◆ **Task statement**
Reproduce verbatim the portion of the data that opens with the line containing "Click the App Installs hexagon icon" and closes with the line containing "The width and height of the screenshot is (693, 693).", including both of those lines.

>>>>>

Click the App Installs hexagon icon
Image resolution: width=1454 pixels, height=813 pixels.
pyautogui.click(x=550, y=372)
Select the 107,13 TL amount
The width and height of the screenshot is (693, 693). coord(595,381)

<<<<<
>>>>>

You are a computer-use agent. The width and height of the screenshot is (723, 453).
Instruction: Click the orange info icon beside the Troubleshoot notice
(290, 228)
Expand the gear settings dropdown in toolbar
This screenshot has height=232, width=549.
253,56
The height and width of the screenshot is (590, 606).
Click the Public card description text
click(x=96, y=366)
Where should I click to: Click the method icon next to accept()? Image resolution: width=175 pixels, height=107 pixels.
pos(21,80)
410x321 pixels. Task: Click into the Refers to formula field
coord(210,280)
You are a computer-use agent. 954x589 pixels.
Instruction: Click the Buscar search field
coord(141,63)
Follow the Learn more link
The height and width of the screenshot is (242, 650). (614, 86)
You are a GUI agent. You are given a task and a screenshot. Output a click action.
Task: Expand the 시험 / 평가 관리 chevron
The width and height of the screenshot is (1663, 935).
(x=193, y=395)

<<<<<

◆ **Final answer**
Click the App Installs hexagon icon
Image resolution: width=1454 pixels, height=813 pixels.
pyautogui.click(x=550, y=372)
Select the 107,13 TL amount
The width and height of the screenshot is (693, 693). coord(595,381)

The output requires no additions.